Nils Bohlin was born on July 17, 1920 in Härnösand, Sweden, he received a diploma in mechanical engineering in 1939 from Härnösand Läroverk. It was in 1942, where Bohlin started working for Saab, an aircraft maker as an aircraft designer and helped develop ejection seats. In 1958, he joined Volvo as the company’s first chief safety engineer.
Before 1959, automobiles had only two-point lap belts and the only people who regularly buckled up were race car drivers. The two-point belts strapped across the body with a buckle placed over the abdomen, sort of like seat belts on airplanes these days. The two-point belts had been known to cause serious internal injuries in high-speed crashes. In 1958, Volvo hired Bohlin due to an incident involving a relative of the then Volvo CEO Gunnar Engelau died in a car crash, which motivated the company to increase its safety measure. Bohlin had worked with more elaborate four-point harnesses in airplanes, and knew that the system could be brought in automobiles as well.
While designing the new seat belt, Bohlin concentrated on catering a more effective method that would protect the driver and passenger against the impact of quick deceleration which usually occurs during car crashes. Bohlin had developed the three-point seat belt within a year, and introduced his invention to the Volvo company in 1959. The new belt secured both the upper and lower body; its straps met at hip level and buckled into what Bohlin called “an immovable anchorage point” which was below the hip, so that it could hold the body safely, especially in a crash.
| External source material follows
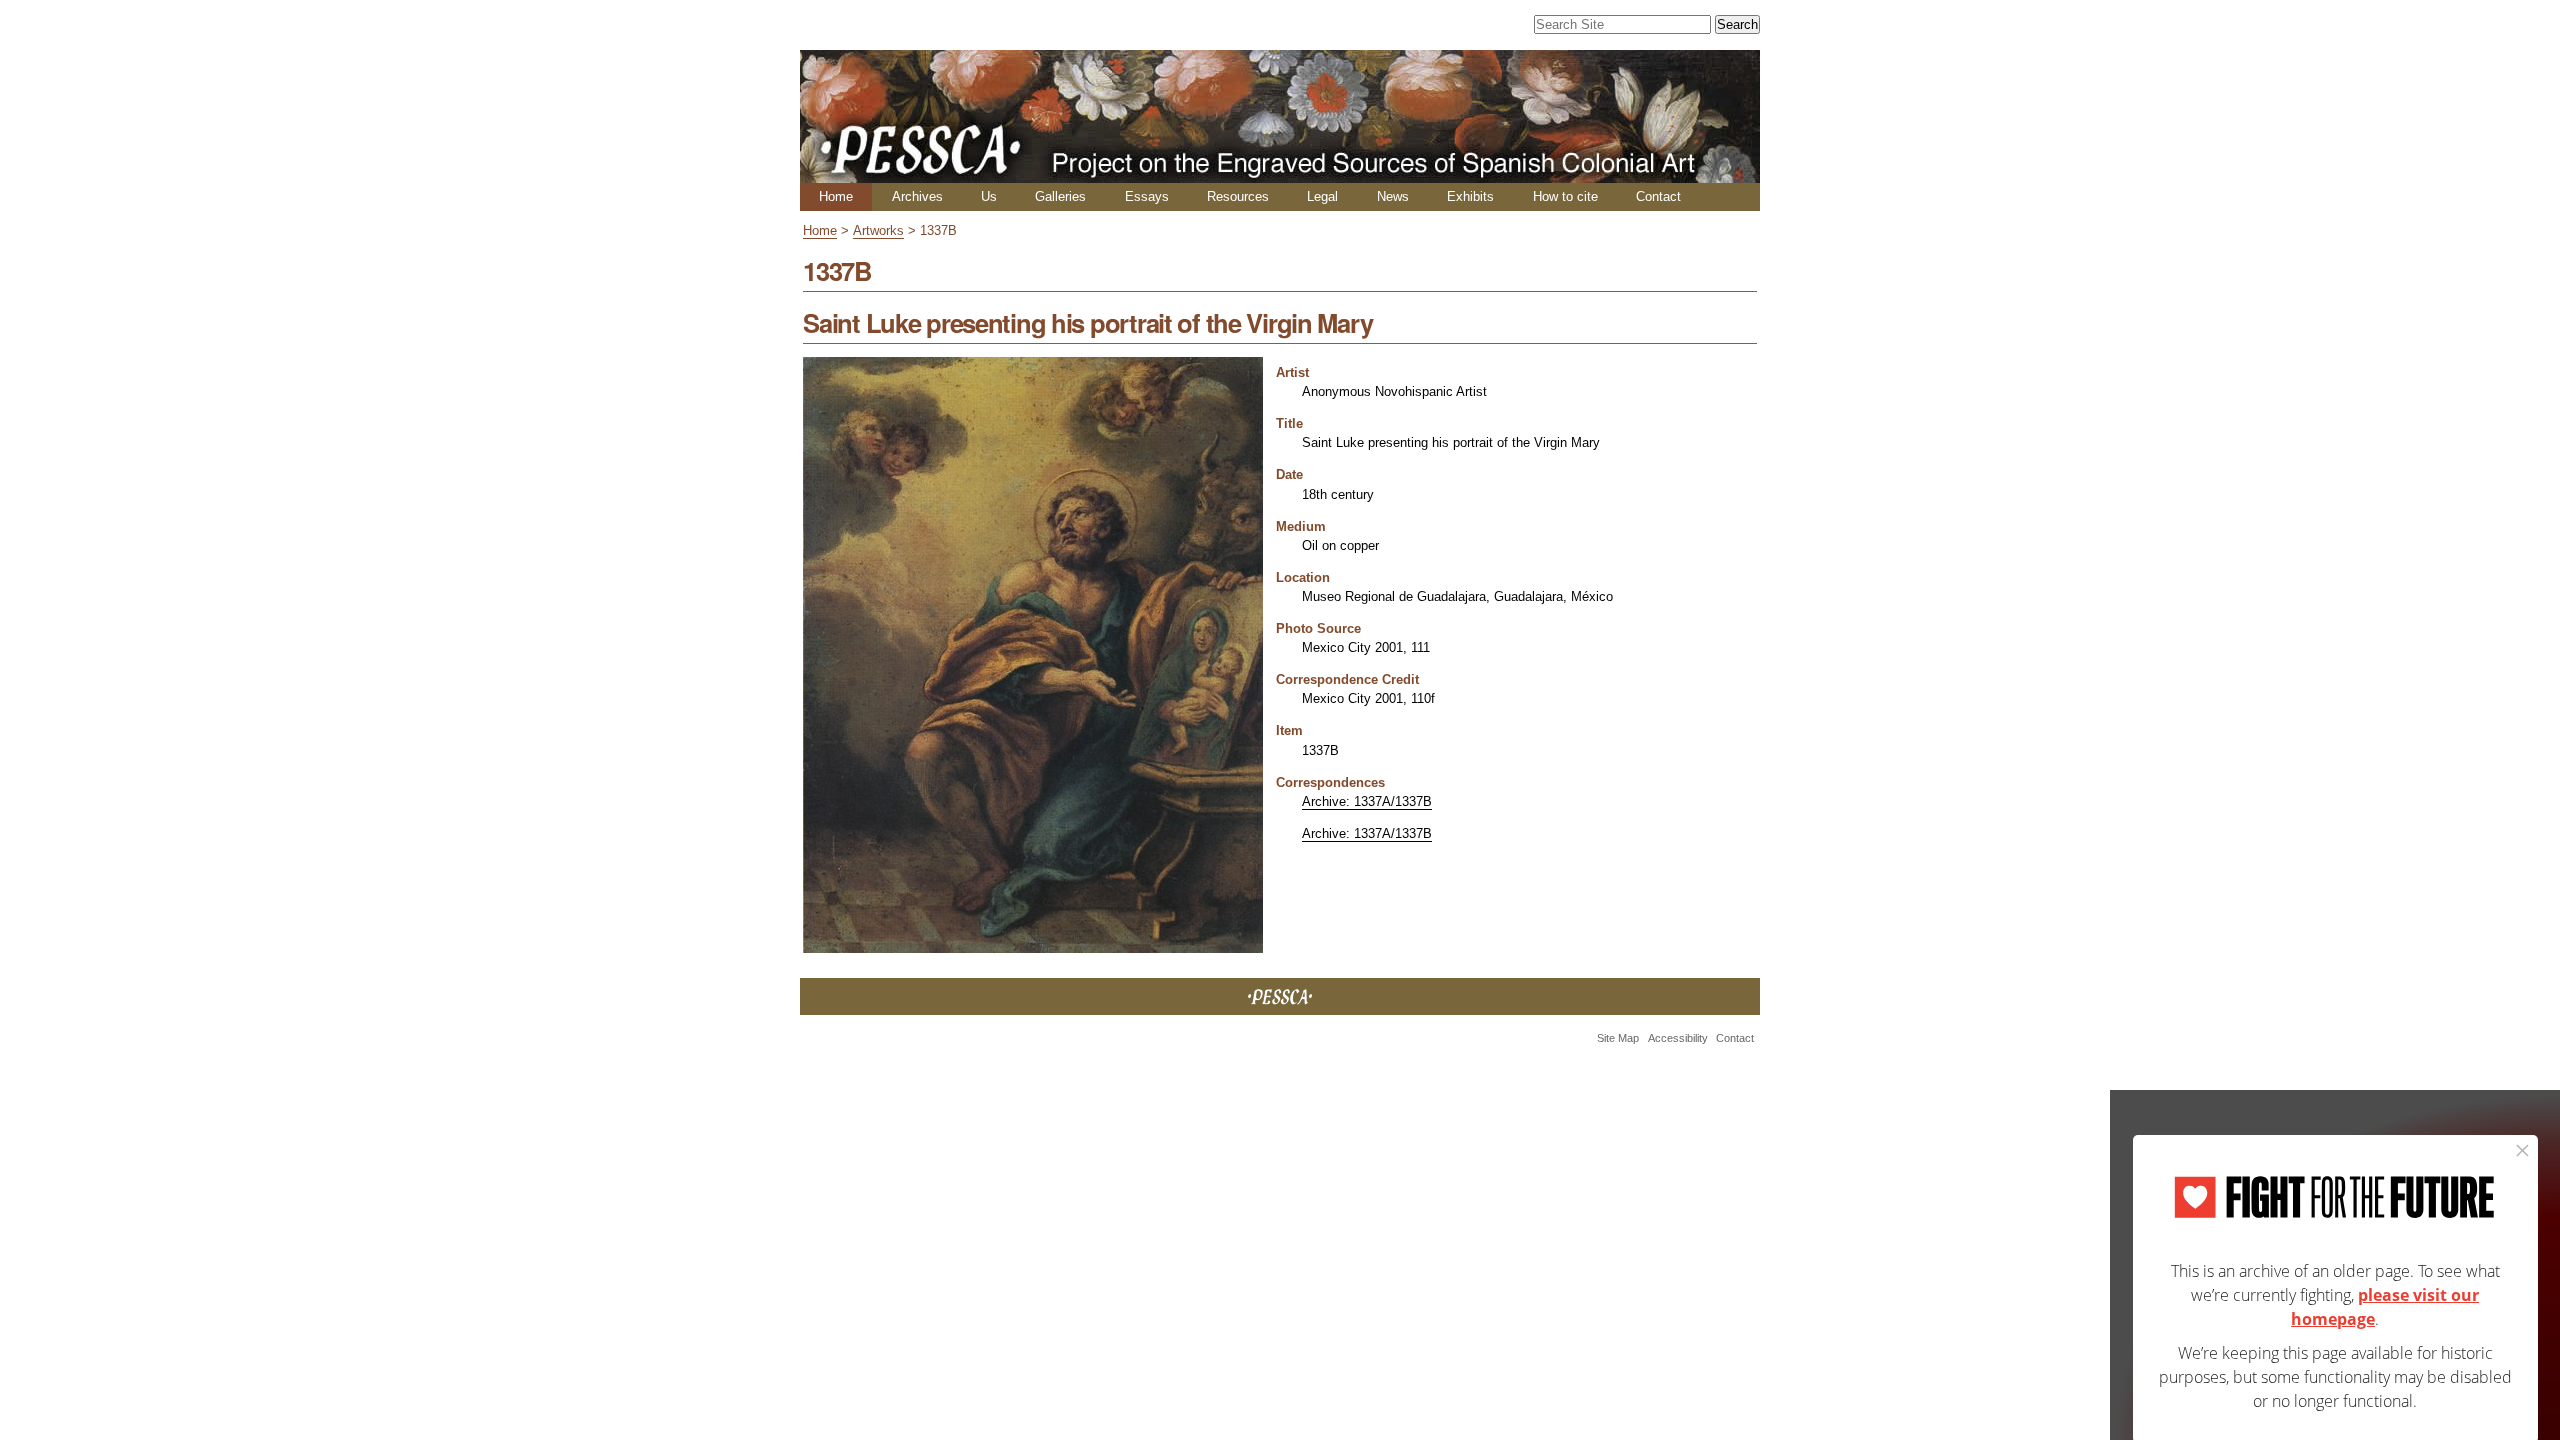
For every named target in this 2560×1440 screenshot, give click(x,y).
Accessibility (1678, 1038)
“It was just a matter of finding a solution that was simple, effective and could be put on conveniently with one hand.” Said Bohlin in his 2002 obituary, The New York Times.
In the interests of safety, Volvo made the new seat belt design available to other car manufacturers for free. In 1974, he was awarded The Ralph Isbrandt Automotive Safety Engineering Award, and in 1989 he was introduced into the Hall of Fame for Safety and Health. He received a gold medal from Royal Swedish Academy of Engineering Sciences in 1995 and 1999; he was also inducted into the Automotive Hall of Fame.
Since 1959, engineers have worked to better the three-point belt, but the basic design remains Bohlin’s. Nils Bohlin died on September 21, 2002 at the age of 82 due to a heart attack. His invention changed the world by avoiding injuries during a car crash.